Difference between two kinds of distributed training paradigm

From the document (Distributed communication package - torch.distributed — PyTorch 1.11.0 documentation) we can see there are two kinds of approaches that we can set up distributed training.

The first approach is to use multiprocessing.spawn() approach within one python file.

The second approach is to use torchrun or torch.distributed.launch.

I observed that there are slight different for initialize the process group.

For the first approach, it is

dist.init_process_group("nccl", rank=rank, world_size=2)

For the second approach, it is

torch.distributed.init_process_group(backend='nccl',
                                     init_method='env://')

As we can see the second approach specified the rank and world size, so what lead to such difference ?

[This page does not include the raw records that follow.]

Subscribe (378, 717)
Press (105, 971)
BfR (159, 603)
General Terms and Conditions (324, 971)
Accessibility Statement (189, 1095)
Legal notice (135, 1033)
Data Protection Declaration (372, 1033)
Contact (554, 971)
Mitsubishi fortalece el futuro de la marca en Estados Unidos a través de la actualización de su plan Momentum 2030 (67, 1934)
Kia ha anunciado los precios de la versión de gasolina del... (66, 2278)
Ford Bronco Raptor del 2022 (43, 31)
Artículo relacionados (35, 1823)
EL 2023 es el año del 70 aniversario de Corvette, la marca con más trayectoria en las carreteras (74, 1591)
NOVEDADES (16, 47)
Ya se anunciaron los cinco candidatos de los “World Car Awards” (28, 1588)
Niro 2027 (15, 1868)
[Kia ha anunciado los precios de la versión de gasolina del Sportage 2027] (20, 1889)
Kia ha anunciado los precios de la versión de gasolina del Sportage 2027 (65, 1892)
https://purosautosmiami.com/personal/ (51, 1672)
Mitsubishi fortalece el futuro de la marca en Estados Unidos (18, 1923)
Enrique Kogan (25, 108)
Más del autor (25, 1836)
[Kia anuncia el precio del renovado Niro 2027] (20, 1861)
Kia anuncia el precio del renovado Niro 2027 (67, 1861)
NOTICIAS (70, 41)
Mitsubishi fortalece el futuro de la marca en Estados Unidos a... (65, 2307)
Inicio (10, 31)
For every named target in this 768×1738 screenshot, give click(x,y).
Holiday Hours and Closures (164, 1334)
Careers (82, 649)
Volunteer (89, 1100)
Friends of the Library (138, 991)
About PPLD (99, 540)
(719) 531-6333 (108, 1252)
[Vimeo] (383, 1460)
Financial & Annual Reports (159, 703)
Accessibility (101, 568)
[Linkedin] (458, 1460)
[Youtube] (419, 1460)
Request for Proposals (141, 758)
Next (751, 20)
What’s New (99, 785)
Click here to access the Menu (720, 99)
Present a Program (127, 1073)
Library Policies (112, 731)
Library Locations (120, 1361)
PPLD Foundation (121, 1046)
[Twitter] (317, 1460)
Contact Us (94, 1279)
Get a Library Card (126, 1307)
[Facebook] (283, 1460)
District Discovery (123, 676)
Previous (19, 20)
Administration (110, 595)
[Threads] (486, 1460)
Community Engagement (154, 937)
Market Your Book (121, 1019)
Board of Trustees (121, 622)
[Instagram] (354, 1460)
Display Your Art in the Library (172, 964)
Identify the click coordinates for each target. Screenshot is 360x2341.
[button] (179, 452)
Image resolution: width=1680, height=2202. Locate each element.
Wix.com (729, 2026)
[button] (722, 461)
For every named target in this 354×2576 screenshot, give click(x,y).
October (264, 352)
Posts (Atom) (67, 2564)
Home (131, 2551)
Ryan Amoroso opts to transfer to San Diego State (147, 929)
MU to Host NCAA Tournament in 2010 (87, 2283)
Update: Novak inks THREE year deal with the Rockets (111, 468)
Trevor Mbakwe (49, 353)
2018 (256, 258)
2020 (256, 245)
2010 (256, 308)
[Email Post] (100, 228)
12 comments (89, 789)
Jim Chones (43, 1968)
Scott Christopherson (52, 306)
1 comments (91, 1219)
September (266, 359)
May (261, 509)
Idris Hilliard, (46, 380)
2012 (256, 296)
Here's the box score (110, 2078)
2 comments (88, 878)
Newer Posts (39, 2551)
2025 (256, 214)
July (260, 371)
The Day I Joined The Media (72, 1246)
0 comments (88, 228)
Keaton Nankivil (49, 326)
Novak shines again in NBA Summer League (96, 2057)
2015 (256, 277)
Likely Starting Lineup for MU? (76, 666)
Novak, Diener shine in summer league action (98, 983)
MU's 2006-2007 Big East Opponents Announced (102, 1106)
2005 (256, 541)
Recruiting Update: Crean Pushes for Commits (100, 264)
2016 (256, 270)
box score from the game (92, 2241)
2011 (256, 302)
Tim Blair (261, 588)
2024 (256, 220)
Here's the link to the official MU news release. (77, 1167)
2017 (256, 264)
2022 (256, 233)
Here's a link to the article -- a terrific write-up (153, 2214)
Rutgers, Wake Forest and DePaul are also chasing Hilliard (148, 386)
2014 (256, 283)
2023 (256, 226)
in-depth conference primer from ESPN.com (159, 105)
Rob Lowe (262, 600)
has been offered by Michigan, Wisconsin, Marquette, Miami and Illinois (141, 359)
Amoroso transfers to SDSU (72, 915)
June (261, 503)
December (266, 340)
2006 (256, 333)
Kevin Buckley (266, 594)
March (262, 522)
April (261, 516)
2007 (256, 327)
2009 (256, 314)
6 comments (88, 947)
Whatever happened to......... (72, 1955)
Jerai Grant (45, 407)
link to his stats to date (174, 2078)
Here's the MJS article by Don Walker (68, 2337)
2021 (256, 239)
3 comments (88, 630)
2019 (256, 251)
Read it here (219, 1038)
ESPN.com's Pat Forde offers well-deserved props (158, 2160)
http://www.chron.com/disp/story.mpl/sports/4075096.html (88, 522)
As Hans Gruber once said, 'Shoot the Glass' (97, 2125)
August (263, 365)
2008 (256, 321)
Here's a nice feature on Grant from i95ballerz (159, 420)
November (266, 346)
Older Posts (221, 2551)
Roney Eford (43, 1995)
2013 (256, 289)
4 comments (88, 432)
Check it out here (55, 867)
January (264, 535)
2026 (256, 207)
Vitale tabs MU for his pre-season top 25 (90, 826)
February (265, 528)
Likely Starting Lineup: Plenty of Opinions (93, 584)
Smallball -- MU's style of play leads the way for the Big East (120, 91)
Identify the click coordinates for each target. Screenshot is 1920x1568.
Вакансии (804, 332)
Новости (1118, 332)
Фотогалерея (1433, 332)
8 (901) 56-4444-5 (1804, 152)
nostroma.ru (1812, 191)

I also tried to use mp.spawn to start distributed training without specifying the rank and world size, and it yield error says RuntimeError: Address already in use. So what lead to this problem ?

My guess is that torchrun automatically sets the appropriate rank and world_size for you. cc @Kiuk_Chung to confirm.

This is likely because your previous training run might still be running and using the old port. Or the port specified in MASTER_PORT is being used by something else.

Yes @pritamdamania87 is correct. torch.multiprocessing.spawn() is a more lower level API. In fact torchrun uses torch.multiprocessing under the hood to invoke multiple copies of the user’s main method when the main method is passed as a function.

Since torchrun is a higher level tool, it sets up all the context and environment variables that torch.distribued.init_process_group() expects so that as a user, you only need to pass the backend parameter. (FYI - you don’t even need to pass init_method since env:// is the default one).

In short, use torchrun when you can, and use torch.multiprocessing.spawn() when you need to.